**REQUIRED WORK:**
Please pull out every line of the material below and reproduce each one verbatim, with nothing altered or left out.
======== DATA SUPPLIED
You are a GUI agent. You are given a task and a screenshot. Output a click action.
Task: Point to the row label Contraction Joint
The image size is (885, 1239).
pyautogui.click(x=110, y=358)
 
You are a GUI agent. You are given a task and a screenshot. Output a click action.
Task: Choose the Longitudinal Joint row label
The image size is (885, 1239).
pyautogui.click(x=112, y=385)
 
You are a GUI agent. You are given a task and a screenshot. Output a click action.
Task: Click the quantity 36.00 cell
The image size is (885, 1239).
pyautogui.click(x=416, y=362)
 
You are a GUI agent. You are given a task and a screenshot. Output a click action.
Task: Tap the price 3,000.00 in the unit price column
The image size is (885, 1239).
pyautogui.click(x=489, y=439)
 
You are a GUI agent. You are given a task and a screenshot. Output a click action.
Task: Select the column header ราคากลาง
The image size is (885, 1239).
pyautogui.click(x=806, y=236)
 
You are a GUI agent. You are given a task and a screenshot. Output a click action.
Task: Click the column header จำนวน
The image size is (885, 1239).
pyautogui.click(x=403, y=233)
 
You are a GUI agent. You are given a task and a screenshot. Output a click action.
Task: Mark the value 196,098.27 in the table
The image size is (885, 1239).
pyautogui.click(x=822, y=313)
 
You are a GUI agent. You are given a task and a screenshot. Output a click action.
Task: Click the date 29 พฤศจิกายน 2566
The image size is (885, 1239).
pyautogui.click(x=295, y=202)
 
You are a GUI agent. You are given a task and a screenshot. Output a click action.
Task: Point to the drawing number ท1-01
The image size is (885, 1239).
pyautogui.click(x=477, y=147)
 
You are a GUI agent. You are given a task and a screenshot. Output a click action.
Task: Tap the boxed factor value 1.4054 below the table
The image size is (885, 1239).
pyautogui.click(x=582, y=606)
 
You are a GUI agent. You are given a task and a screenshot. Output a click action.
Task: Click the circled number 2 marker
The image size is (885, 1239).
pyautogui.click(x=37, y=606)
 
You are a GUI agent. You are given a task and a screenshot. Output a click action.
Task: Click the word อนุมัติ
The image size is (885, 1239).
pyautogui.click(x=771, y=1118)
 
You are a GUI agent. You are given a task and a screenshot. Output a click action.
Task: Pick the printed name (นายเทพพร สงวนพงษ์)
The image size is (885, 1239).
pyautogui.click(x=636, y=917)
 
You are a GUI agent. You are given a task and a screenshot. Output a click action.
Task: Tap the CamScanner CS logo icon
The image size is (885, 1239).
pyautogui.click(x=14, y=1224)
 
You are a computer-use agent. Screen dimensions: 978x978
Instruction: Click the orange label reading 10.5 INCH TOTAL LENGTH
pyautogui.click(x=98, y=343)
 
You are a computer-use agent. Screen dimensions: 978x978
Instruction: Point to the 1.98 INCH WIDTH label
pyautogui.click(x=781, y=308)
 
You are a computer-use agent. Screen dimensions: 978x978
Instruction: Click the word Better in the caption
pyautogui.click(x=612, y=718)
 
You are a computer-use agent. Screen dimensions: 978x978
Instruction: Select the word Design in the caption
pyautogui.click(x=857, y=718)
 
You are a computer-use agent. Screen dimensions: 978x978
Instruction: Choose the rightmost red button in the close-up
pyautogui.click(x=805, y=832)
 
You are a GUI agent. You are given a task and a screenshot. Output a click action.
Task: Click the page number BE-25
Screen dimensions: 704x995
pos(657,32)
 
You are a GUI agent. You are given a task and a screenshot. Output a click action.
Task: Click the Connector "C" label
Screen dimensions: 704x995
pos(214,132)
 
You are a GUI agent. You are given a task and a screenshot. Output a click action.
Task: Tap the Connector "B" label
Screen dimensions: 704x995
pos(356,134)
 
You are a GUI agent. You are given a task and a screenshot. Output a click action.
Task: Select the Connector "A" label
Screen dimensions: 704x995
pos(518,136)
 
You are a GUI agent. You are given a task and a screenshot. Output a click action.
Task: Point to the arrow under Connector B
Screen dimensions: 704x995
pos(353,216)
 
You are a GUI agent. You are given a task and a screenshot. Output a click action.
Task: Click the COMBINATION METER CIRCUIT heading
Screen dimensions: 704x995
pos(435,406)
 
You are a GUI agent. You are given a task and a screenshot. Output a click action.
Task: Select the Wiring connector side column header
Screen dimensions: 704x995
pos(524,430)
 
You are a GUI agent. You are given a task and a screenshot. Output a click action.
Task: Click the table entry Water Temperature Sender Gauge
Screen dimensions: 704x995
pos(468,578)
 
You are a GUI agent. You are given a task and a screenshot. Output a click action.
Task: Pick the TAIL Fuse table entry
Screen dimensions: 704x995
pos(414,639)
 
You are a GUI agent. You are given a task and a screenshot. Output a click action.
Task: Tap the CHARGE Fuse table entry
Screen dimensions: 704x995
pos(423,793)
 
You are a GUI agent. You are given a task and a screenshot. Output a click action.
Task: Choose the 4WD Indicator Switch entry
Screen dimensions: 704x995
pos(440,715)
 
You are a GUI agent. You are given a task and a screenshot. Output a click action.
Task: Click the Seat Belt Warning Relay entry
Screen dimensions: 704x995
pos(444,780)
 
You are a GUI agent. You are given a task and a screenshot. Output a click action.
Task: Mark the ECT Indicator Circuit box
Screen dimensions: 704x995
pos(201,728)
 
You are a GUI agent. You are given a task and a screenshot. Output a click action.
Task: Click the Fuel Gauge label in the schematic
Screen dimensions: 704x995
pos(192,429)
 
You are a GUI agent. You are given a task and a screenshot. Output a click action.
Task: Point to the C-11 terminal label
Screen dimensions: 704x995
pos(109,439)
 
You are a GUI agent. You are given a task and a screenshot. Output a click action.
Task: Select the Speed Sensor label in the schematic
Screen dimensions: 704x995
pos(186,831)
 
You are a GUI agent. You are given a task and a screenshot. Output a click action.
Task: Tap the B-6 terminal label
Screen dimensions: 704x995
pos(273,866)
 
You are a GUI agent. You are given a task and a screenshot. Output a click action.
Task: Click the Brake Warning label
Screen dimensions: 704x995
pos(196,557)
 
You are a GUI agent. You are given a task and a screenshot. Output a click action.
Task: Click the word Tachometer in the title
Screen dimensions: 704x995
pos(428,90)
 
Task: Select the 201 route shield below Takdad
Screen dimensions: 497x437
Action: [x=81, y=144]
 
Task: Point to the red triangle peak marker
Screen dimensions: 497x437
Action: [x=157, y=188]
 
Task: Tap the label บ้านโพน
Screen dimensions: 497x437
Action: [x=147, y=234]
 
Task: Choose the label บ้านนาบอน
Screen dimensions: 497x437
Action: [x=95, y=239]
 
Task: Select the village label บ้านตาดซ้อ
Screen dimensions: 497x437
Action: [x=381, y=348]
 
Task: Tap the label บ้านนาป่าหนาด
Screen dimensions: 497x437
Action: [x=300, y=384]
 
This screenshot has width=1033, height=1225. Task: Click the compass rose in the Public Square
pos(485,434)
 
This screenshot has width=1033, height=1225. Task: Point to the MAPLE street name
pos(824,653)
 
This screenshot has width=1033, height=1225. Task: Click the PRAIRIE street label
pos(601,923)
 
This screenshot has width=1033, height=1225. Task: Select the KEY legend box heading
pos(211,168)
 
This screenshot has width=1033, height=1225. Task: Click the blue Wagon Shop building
================
**ANSWER TO THIS TASK:**
You are a GUI agent. You are given a task and a screenshot. Output a click action.
Task: Point to the row label Contraction Joint
The image size is (885, 1239).
pyautogui.click(x=110, y=358)
 
You are a GUI agent. You are given a task and a screenshot. Output a click action.
Task: Choose the Longitudinal Joint row label
The image size is (885, 1239).
pyautogui.click(x=112, y=385)
 
You are a GUI agent. You are given a task and a screenshot. Output a click action.
Task: Click the quantity 36.00 cell
The image size is (885, 1239).
pyautogui.click(x=416, y=362)
 
You are a GUI agent. You are given a task and a screenshot. Output a click action.
Task: Tap the price 3,000.00 in the unit price column
The image size is (885, 1239).
pyautogui.click(x=489, y=439)
 
You are a GUI agent. You are given a task and a screenshot. Output a click action.
Task: Select the column header ราคากลาง
The image size is (885, 1239).
pyautogui.click(x=806, y=236)
 
You are a GUI agent. You are given a task and a screenshot. Output a click action.
Task: Click the column header จำนวน
The image size is (885, 1239).
pyautogui.click(x=403, y=233)
 
You are a GUI agent. You are given a task and a screenshot. Output a click action.
Task: Mark the value 196,098.27 in the table
The image size is (885, 1239).
pyautogui.click(x=822, y=313)
 
You are a GUI agent. You are given a task and a screenshot. Output a click action.
Task: Click the date 29 พฤศจิกายน 2566
The image size is (885, 1239).
pyautogui.click(x=295, y=202)
 
You are a GUI agent. You are given a task and a screenshot. Output a click action.
Task: Point to the drawing number ท1-01
The image size is (885, 1239).
pyautogui.click(x=477, y=147)
 
You are a GUI agent. You are given a task and a screenshot. Output a click action.
Task: Tap the boxed factor value 1.4054 below the table
The image size is (885, 1239).
pyautogui.click(x=582, y=606)
 
You are a GUI agent. You are given a task and a screenshot. Output a click action.
Task: Click the circled number 2 marker
The image size is (885, 1239).
pyautogui.click(x=37, y=606)
 
You are a GUI agent. You are given a task and a screenshot. Output a click action.
Task: Click the word อนุมัติ
The image size is (885, 1239).
pyautogui.click(x=771, y=1118)
 
You are a GUI agent. You are given a task and a screenshot. Output a click action.
Task: Pick the printed name (นายเทพพร สงวนพงษ์)
The image size is (885, 1239).
pyautogui.click(x=636, y=917)
 
You are a GUI agent. You are given a task and a screenshot. Output a click action.
Task: Tap the CamScanner CS logo icon
The image size is (885, 1239).
pyautogui.click(x=14, y=1224)
 
You are a computer-use agent. Screen dimensions: 978x978
Instruction: Click the orange label reading 10.5 INCH TOTAL LENGTH
pyautogui.click(x=98, y=343)
 
You are a computer-use agent. Screen dimensions: 978x978
Instruction: Point to the 1.98 INCH WIDTH label
pyautogui.click(x=781, y=308)
 
You are a computer-use agent. Screen dimensions: 978x978
Instruction: Click the word Better in the caption
pyautogui.click(x=612, y=718)
 
You are a computer-use agent. Screen dimensions: 978x978
Instruction: Select the word Design in the caption
pyautogui.click(x=857, y=718)
 
You are a computer-use agent. Screen dimensions: 978x978
Instruction: Choose the rightmost red button in the close-up
pyautogui.click(x=805, y=832)
 
You are a GUI agent. You are given a task and a screenshot. Output a click action.
Task: Click the page number BE-25
Screen dimensions: 704x995
pos(657,32)
 
You are a GUI agent. You are given a task and a screenshot. Output a click action.
Task: Click the Connector "C" label
Screen dimensions: 704x995
pos(214,132)
 
You are a GUI agent. You are given a task and a screenshot. Output a click action.
Task: Tap the Connector "B" label
Screen dimensions: 704x995
pos(356,134)
 
You are a GUI agent. You are given a task and a screenshot. Output a click action.
Task: Select the Connector "A" label
Screen dimensions: 704x995
pos(518,136)
 
You are a GUI agent. You are given a task and a screenshot. Output a click action.
Task: Point to the arrow under Connector B
Screen dimensions: 704x995
pos(353,216)
 
You are a GUI agent. You are given a task and a screenshot. Output a click action.
Task: Click the COMBINATION METER CIRCUIT heading
Screen dimensions: 704x995
pos(435,406)
 
You are a GUI agent. You are given a task and a screenshot. Output a click action.
Task: Select the Wiring connector side column header
Screen dimensions: 704x995
pos(524,430)
 
You are a GUI agent. You are given a task and a screenshot. Output a click action.
Task: Click the table entry Water Temperature Sender Gauge
Screen dimensions: 704x995
pos(468,578)
 
You are a GUI agent. You are given a task and a screenshot. Output a click action.
Task: Pick the TAIL Fuse table entry
Screen dimensions: 704x995
pos(414,639)
 
You are a GUI agent. You are given a task and a screenshot. Output a click action.
Task: Tap the CHARGE Fuse table entry
Screen dimensions: 704x995
pos(423,793)
 
You are a GUI agent. You are given a task and a screenshot. Output a click action.
Task: Choose the 4WD Indicator Switch entry
Screen dimensions: 704x995
pos(440,715)
 
You are a GUI agent. You are given a task and a screenshot. Output a click action.
Task: Click the Seat Belt Warning Relay entry
Screen dimensions: 704x995
pos(444,780)
 
You are a GUI agent. You are given a task and a screenshot. Output a click action.
Task: Mark the ECT Indicator Circuit box
Screen dimensions: 704x995
pos(201,728)
 
You are a GUI agent. You are given a task and a screenshot. Output a click action.
Task: Click the Fuel Gauge label in the schematic
Screen dimensions: 704x995
pos(192,429)
 
You are a GUI agent. You are given a task and a screenshot. Output a click action.
Task: Point to the C-11 terminal label
Screen dimensions: 704x995
pos(109,439)
 
You are a GUI agent. You are given a task and a screenshot. Output a click action.
Task: Select the Speed Sensor label in the schematic
Screen dimensions: 704x995
pos(186,831)
 
You are a GUI agent. You are given a task and a screenshot. Output a click action.
Task: Tap the B-6 terminal label
Screen dimensions: 704x995
pos(273,866)
 
You are a GUI agent. You are given a task and a screenshot. Output a click action.
Task: Click the Brake Warning label
Screen dimensions: 704x995
pos(196,557)
 
You are a GUI agent. You are given a task and a screenshot. Output a click action.
Task: Click the word Tachometer in the title
Screen dimensions: 704x995
pos(428,90)
 
Task: Select the 201 route shield below Takdad
Screen dimensions: 497x437
Action: [x=81, y=144]
 
Task: Point to the red triangle peak marker
Screen dimensions: 497x437
Action: [x=157, y=188]
 
Task: Tap the label บ้านโพน
Screen dimensions: 497x437
Action: [x=147, y=234]
 
Task: Choose the label บ้านนาบอน
Screen dimensions: 497x437
Action: [x=95, y=239]
 
Task: Select the village label บ้านตาดซ้อ
Screen dimensions: 497x437
Action: [x=381, y=348]
 
Task: Tap the label บ้านนาป่าหนาด
Screen dimensions: 497x437
Action: [x=300, y=384]
 
This screenshot has width=1033, height=1225. Task: Click the compass rose in the Public Square
pos(485,434)
 
This screenshot has width=1033, height=1225. Task: Point to the MAPLE street name
pos(824,653)
 
This screenshot has width=1033, height=1225. Task: Click the PRAIRIE street label
pos(601,923)
 
This screenshot has width=1033, height=1225. Task: Select the KEY legend box heading
pos(211,168)
 
This screenshot has width=1033, height=1225. Task: Click the blue Wagon Shop building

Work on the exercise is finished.